Work to complete:
Return each line of the listing that follows in which the string "zoom" can be found.

Given records:
- - - - - - -
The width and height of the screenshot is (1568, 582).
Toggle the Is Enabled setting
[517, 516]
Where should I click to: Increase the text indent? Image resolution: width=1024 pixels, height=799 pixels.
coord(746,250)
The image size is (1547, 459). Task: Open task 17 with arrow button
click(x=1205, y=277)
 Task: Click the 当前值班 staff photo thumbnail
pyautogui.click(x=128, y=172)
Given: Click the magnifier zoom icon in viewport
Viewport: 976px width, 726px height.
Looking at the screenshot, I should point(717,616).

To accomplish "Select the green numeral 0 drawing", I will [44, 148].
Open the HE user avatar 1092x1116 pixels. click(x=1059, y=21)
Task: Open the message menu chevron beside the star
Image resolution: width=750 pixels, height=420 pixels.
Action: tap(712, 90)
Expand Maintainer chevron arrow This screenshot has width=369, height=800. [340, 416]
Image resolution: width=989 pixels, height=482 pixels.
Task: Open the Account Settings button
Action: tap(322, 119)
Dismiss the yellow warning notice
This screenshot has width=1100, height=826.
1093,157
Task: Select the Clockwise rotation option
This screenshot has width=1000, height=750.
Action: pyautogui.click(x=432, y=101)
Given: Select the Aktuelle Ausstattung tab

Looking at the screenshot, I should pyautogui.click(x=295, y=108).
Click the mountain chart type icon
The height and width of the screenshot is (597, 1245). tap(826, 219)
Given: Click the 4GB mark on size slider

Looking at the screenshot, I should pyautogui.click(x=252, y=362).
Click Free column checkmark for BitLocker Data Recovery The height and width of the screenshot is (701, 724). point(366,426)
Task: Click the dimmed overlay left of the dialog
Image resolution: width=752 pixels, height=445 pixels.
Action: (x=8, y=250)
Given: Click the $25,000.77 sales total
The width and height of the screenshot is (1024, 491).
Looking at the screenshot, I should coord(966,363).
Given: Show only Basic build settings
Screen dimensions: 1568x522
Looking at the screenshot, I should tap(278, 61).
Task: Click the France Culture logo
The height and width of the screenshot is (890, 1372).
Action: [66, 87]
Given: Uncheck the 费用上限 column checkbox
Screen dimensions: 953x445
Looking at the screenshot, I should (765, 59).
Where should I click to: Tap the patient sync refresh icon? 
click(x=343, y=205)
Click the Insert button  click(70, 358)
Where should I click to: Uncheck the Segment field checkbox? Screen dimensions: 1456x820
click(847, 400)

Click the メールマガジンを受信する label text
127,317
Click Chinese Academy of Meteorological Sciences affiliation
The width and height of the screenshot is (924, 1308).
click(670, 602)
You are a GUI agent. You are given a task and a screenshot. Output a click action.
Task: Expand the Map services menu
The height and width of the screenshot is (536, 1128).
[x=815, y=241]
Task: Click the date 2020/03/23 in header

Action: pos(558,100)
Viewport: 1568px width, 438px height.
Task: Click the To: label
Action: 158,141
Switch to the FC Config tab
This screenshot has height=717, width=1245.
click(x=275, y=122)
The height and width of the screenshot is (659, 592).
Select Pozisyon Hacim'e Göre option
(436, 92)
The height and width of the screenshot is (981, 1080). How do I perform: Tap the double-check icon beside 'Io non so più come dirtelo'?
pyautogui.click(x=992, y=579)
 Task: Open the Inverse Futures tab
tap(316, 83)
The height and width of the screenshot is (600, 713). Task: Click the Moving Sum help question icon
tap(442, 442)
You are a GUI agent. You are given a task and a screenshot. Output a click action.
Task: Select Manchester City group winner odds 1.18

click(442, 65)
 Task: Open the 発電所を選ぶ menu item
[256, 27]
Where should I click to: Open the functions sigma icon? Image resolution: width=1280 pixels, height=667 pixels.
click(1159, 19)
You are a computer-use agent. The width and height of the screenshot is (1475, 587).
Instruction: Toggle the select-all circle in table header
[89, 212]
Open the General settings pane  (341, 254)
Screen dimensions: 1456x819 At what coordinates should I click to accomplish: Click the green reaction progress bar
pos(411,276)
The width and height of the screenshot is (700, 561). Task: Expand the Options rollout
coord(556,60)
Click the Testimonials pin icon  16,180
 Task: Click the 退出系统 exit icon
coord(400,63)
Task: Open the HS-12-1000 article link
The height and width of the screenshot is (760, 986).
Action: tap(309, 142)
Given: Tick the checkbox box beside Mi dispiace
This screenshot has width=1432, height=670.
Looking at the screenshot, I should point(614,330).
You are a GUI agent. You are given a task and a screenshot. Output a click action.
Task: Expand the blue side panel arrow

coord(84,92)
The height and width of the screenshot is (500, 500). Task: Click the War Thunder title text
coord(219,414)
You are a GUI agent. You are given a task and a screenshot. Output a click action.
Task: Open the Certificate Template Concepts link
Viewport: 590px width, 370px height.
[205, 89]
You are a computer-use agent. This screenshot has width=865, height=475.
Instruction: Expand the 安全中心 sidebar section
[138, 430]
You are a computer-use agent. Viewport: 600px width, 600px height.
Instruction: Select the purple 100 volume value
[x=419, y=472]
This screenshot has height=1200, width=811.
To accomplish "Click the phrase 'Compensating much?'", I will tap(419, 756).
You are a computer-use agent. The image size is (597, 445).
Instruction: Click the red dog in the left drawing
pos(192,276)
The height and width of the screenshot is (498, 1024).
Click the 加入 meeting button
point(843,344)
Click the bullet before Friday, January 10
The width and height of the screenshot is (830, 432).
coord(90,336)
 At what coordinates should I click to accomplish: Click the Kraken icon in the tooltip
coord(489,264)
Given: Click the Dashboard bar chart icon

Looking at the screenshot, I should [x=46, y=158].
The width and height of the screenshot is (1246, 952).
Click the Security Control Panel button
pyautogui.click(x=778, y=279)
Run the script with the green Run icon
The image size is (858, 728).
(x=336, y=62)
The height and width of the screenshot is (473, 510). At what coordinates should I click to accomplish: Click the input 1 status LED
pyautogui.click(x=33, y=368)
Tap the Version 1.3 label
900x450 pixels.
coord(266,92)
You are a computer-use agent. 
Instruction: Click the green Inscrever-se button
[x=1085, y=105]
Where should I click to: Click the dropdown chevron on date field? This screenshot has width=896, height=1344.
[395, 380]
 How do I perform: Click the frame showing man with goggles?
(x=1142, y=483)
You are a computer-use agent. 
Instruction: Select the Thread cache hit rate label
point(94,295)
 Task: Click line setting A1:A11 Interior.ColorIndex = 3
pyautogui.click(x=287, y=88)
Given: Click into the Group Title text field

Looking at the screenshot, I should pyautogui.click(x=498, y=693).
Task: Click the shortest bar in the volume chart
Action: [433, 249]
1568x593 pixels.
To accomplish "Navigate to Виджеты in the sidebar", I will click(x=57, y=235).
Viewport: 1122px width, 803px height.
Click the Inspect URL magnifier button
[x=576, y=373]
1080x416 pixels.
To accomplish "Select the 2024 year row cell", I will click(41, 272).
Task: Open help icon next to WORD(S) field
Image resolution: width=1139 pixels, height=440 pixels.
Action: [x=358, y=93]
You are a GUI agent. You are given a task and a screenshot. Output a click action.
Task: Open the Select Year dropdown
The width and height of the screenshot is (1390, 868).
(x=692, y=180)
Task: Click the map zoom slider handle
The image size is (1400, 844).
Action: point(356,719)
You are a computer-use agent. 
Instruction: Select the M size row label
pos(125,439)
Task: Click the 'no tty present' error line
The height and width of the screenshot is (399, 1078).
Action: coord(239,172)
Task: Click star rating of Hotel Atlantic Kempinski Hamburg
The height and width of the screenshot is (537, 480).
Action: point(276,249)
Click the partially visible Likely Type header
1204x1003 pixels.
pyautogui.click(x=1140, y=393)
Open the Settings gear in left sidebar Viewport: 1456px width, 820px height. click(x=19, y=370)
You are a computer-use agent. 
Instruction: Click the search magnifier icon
- - - - - - -
Output:
Given: Click the magnifier zoom icon in viewport
Task: Click the map zoom slider handle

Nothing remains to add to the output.